Urban chicken motion doesn’t fly with council
Chickens will not be making their way into Chatham-Kent backyards anytime soon.
On Monday night council voted against a motion that to have administration bring a report back to council regarding urban chickens, along with a draft by-law that would have allowed up to four chickens per single-family dwelling in urban and rural residential areas.
Authier, along with several other councillors, said he had heard mostly positive feedback about allowing backyard hens.
“I’ve received numerous emails and I’m not going to lie, there were a few against [the motion]. But there were more for it,” he said. “Just before this meeting, I happened to be on Facebook and I noticed there happened to be an actual petition from someone wanting to bring it to council.”
Councillor Doug Sulman rebutted, claiming that on the contrary he’s heard from several residents who were strongly against the idea. He added that he himself is also opposed to bringing chickens into urban areas.
“I’ve been told so many times in that last 20 years that Chatham-Kent is basically a rural area. There are lots of areas around here where if you want to have a house that’s in a rural area, you want to raise chickens, there’s great opportunities for that,” said Sulman. “But it’s not in an urban area because it’s not that person who wants to have their children count eggs, it’s not about that, its about all their neighbours.”
Sulman also questioned how the by-law would be policed if it passes, calling the concept illogical and foolish. Councillor Trevor Thompson also expressed concern for the by-law and the precedent it would set.
“To be honest I’m less concerned about the animals and I’m more concerned about the people. We know that by-laws can be weaponized… we know that all the owners aren’t going to be good owners, we know chickens are going to get loose… we know that somebody’s dog is going to get a hold of a chicken and that’s going to cause a number of problems. I had a little bit of loud support for this motion from a few corners and a lot of quiet opposition as well… I don’t really think it’s something we want to dabble in,” said Thompson.

Activity list:
a. In the article about the urban chicken motion, how many chickens per single-family dwelling would the draft by-law have allowed?
b. Write a continuation of the article about the Chatham-Kent urban chicken vote, starting after its last sentence.
The records that come next have no connection to the article about the urban chicken motion.

Entries supplied:

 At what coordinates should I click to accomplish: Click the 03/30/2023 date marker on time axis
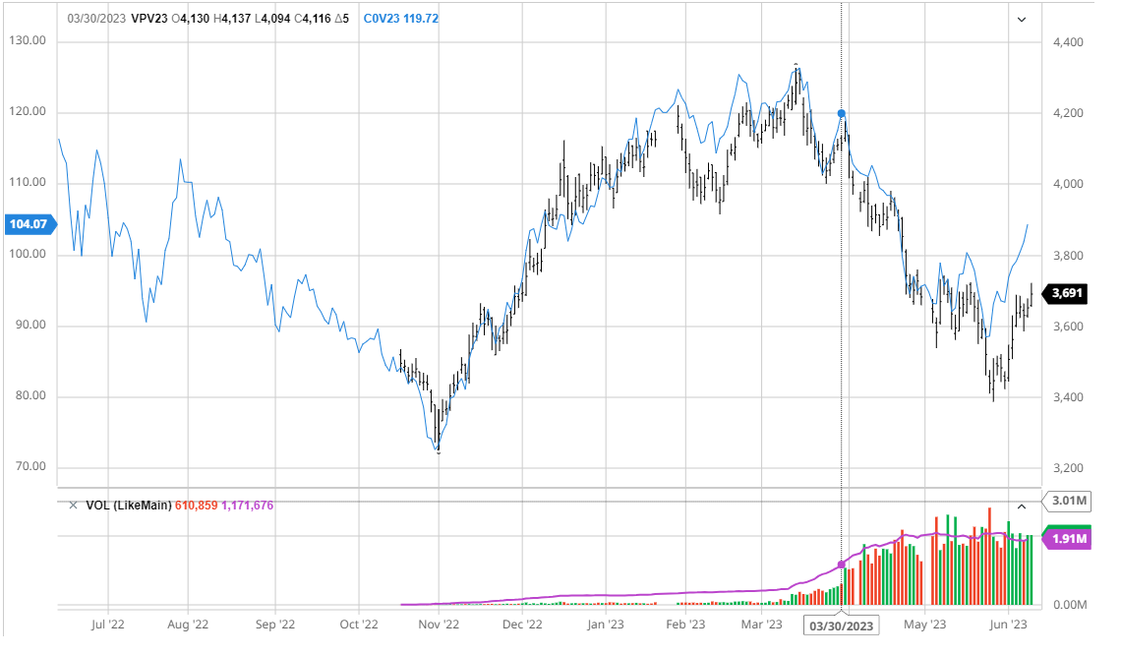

...

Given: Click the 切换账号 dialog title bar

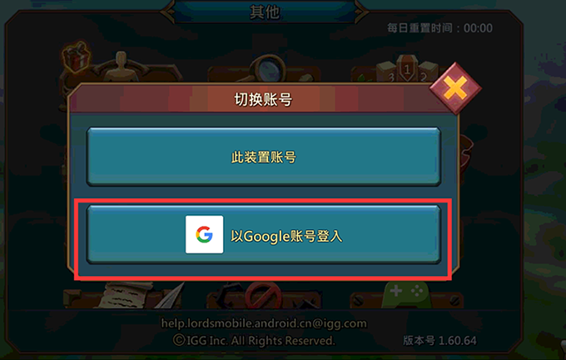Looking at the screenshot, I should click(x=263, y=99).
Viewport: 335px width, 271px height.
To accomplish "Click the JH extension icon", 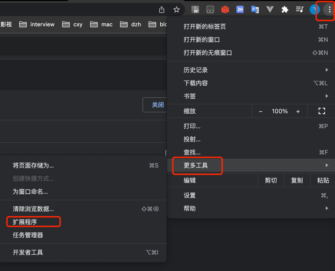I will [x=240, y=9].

Answers for the tasks:
a. Up to four.

b.
In 2013, council at the time voted 17-1 against a by-law to allow backyard hens. A report at the time cited concerns over smell, noise and rodent attraction.
Bringing the issue back to council was not something that Councillor Joe Faas said he was in favour of, adding that he believed not much had changed since the idea was voted against seven years ago.
“I feel we’re going back to encountering the same issues that this motion goes through,” Faas said. “I just can’t support the motion.”
However, Councillor Brock McGregor noted that for now it was just intended to be a straight forward motion to get more information and see if the concept would be feasible.
“I definitely heard from some of the same residents that Councillor Authier heard from that have been interested for quite some time in bringing this forward,” he said. “I think we’ve seen that it’s successful in some other communities. Certainly, no doubt in my mind that in such an agriculturally minded community like ours, that we’re able to be successful with this.”
Both Authier and McGregor said the concept would be more relevant now than ever with COVID-19.
“It’s become more relevant right now with restrictions around COVID and people spending more time at home, in their backyards, increasing gardens and moving towards sustainability. I think it’s the right step forward,” said McGregor.
However, half of council ultimately voted in favour of Authier’s motion while half voted against it, therefore the motion failed.